Multiculturalism and Ghetto Mentality

by Audrey Nolin-Sotiriadis

Recent events have led me to wonder whether we are more tribal than we are ready to admit and whether Canadian multiculturalism has to be re-defined.
Last week, Montreal newspapers reported on a police operation instigated by reports of potential violence between “old-stock” Quebecois students and students of Arab descent in a Laval high school. The riot squad intervened and considerable protests brokeout at the school.
A few months ago, I witnessed a grotesque scene of violence behind the Villa-Maria metro station. A teenage girl of Arabic origin was beaten up by a teenage girl of African origin. There were racial overtones because a mob of black and Arab kids were encouraging their “ethnic sisters” in the battle. The crowd went so far as to kick and spit on the girl who was losing the fight.
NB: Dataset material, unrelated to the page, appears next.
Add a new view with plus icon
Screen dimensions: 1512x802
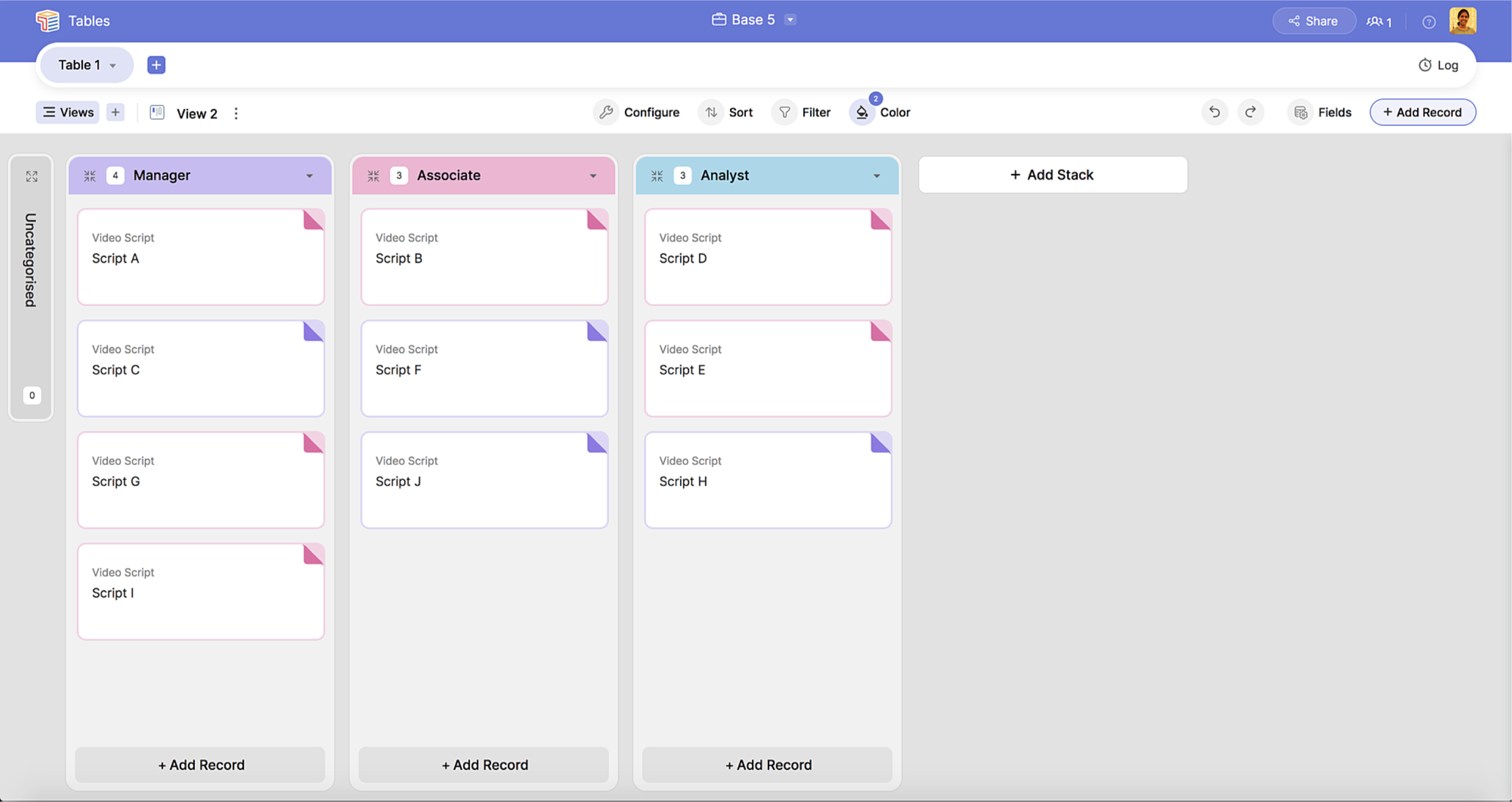click(115, 112)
A policeman, whom I spoke to, confirmed that there was definitely a racial basis for this eruption of violence.
Here at Dawson, we have witnessed some recent debates about the unflattering ethnic designations of our three cafeterias.
I realize it is comfortable for people to socialize with those who are similar to them. However, officially, we live in a so-called “multicultural” society. Canadian multiculturalism is based on encouraging people of different ethnic origins to retain their cultural identity while becoming united as Canadians. We are also taught that we live in a pluralist society. However, sometimes, I can’t help but think that Canadian multiculturalism is a utopia or perhaps, overly ambitious. For example, it is still commonplace for even second and third generation Italian, Greek, and Jewish Canadians to try to marry within their communities. Last September, Toronto’s controversial Afro-centric school opened to black students only.
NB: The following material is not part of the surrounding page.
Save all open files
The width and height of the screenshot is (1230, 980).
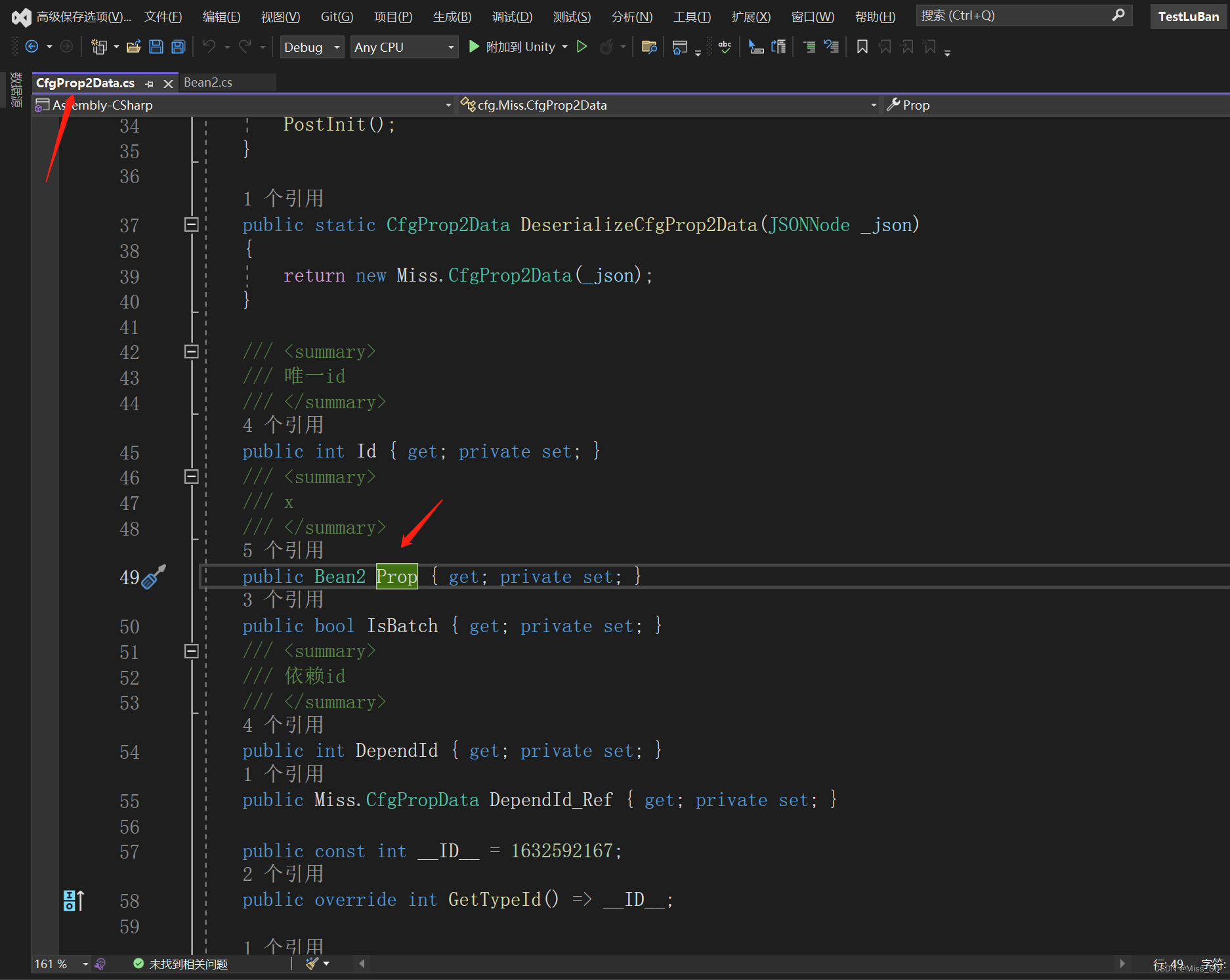(x=177, y=47)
These are just two examples that show how human beings still migrate to their own groups. Now, I have read that there are some very good reasons for opening an all black school and I realize that if people marry “their own,” it will be easier to maintain the culture of their ancestors. But, when teenagers and young adults are beating each other up, organizing street gangs, or designating CEGEP cafeterias along ethnic lines, I think it’s a reminder that human beings are fundamentally tribal, and to blindly promote an official ideology of multiculturalism is naïve.
I truly believe it is important to allow and even encourage people to maintain the cultural distinctiveness of their ancestors. It creates diversity. However, multiculturalism should not encourage a ghetto mentality, since that is not what diversity is supposed to lead to. It is supposed to result in mutual understanding and tolerance. When you create a ghetto mentality, it increases the potential for intolerance and the type of violence and herd mentality we have witnessed in just a few recent events. Is that the kind of multiculturalism we want? Not me. How about you?